Extrait du texte ::
# # # # #
À la veille de l’apparition de la pandémie mondiale de Covid-19, la revue scientifique médicale britannique The Lancet, dans l’article : « Afrique sub-saharienne - Nouveau champ d’action pour la santé numérique mondiale », estimait que « l’Afrique est désormais une plateforme de premier plan pour les innovations numériques visant à renforcer les soins de santé, tant en termes de gestion des patients que de surveillance et de prévention des maladies. Dans cette région du monde où les maladies sont les plus répandues et où le manque de personnel soignant est le plus grave, le recours à la téléphonie mobile est de plus en plus fréquent pour les patients, les prestataires de soins de santé, les gestionnaires de systèmes de santé et les opérateurs de données », dans un continent où les structures traditionnelles de soins de santé sont généralement mal équipées, manquent de personnel ou ne sont pas du tout accessibles.
- Une école africaine accessible à tous
Selon Statista, portail en ligne allemand offrant des statistiques issues de données d’instituts, d’études de marché et d’opinion ainsi que de données provenant du secteur économique, 66,8% des Africains âgés de 15 ans et plus en 2019, pouvaient lire, écrire et comprendre une déclaration simple.
L’Afrique australe se classe au premier rang, avec un taux d’alphabétisation de 80 %, alors que l’Afrique du Nord, l’Afrique de l’Est et l’Afrique centrale enregistrent des taux supérieurs à 70 %. En Afrique de l’Ouest, cependant, seuls 51 % des adultes sont en mesure de lire ou d’écrire.
La plupart des pays du continent souffrent de lacunes au niveau des infrastructures scolaires, et avec les nouveaux arrivants qui rejoindront bientôt les bancs de l’école (près de 150 millions d’élèves à scolariser à l’horizon 2025), le maintien de la qualité de l’enseignement se trouve compromis. Or, si l’éducation est encore perçue comme un privilège dans de nombreux pays du continent, de nombreuses initiatives visent à pallier à ces inégalités.
La digitalisation des contenus éducatifs est une des principales orientations en la matière, qu’il s’agisse de plateformes d’apprentissage en ligne ou « e-learning », de tablettes éducatives, ou de cours virtuels.
En Côte d’Ivoire, l’entreprise « Qelasy » a créé une tablette éducative pour les élèves, déjà utilisée dans plus de 200 écoles de différents pays africains. Elle peut résister à la chaleur, à la poussière, à l’humidité et permet aux enfants d’accéder à leurs supports de cours, aux exercices quotidiens et de suivre leur progression.
# # # # #
Données affichées ::

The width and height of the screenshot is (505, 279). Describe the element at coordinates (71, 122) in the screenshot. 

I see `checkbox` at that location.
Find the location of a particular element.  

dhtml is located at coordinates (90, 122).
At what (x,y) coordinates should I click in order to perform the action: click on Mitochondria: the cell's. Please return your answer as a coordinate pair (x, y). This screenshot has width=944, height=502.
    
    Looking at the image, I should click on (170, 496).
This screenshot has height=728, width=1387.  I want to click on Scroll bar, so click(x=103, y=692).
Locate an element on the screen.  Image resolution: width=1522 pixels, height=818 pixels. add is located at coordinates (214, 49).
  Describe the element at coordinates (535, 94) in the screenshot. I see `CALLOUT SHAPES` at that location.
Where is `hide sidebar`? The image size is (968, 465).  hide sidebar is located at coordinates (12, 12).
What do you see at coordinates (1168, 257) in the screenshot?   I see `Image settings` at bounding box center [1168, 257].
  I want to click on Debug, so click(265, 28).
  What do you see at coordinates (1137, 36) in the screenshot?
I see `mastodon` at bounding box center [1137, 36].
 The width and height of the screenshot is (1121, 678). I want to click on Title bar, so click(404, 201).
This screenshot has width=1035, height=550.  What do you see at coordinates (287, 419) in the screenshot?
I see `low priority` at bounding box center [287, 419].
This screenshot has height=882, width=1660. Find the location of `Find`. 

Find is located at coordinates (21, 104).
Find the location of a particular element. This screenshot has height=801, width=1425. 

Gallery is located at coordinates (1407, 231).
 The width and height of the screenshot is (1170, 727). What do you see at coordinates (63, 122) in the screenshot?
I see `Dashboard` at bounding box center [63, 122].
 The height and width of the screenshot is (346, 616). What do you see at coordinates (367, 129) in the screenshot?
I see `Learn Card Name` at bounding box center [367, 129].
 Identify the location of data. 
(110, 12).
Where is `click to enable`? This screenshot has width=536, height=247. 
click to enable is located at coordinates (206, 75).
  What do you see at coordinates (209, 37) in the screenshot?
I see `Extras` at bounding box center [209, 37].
# # # # #
Problème A ::
Mettez à jour le passage de l'extrait sur le numérique en Afrique qui va de « L’Afrique australe se » jusqu'à « lire ou d’écrire. », en remplaçant « Afrique australe » par « Afrique du Sud ».
Problème B ::
Poursuivez l'extrait sur le numérique en Afrique à partir de sa dernière phrase.
Les entrées ne jouent aucun rôle dans ce travail.

Réponse rédigée A ::
L’Afrique du Sud se classe au premier rang, avec un taux d’alphabétisation de 80 %, alors que l’Afrique du Nord, l’Afrique de l’Est et l’Afrique centrale enregistrent des taux supérieurs à 70 %. En Afrique de l’Ouest, cependant, seuls 51 % des adultes sont en mesure de lire ou d’écrire.

Réponse rédigée B ::
« Chalkboard Education », service mobile de e-learning via SMS pour les élèves et étudiants ghanéens et ivoiriens n’ayant pas accès à l’école ou à l’université, est un autre exemple représentatif de l’évolution du phénomène. Il permet aux élèves de télécharger des manuels, des exercices, des tests et d’être en contact permanent avec les enseignants grâce à leur téléphone même sans être connecté à Internet.
Elle est également entrée en partenariat avec des universités du Ghana pour permettre aux étudiants de suivre des cours où qu’ils soient, en contournant les problèmes liés aux infrastructures et aux coûts excessifs de la connexion internet.
Des entreprises telles que « M-Shule », première plateforme d’apprentissage adaptatif d’Afrique, accessible aux élèves par le biais de SMS (short messaging service), qui fournit des outils de formation et d’évaluation dans toute l’Afrique de l’Est, contribuent à améliorer les résultats des élèves du primaire au Kenya et en Afrique subsaharienne.
« M-Shule » vise à rendre plus facile et plus abordable pour les enfants d’Afrique subsaharienne de suivre un parcours personnalisé leur permettant de maximiser leurs chances de réussite en vue d’intégrer l’enseignement supérieur.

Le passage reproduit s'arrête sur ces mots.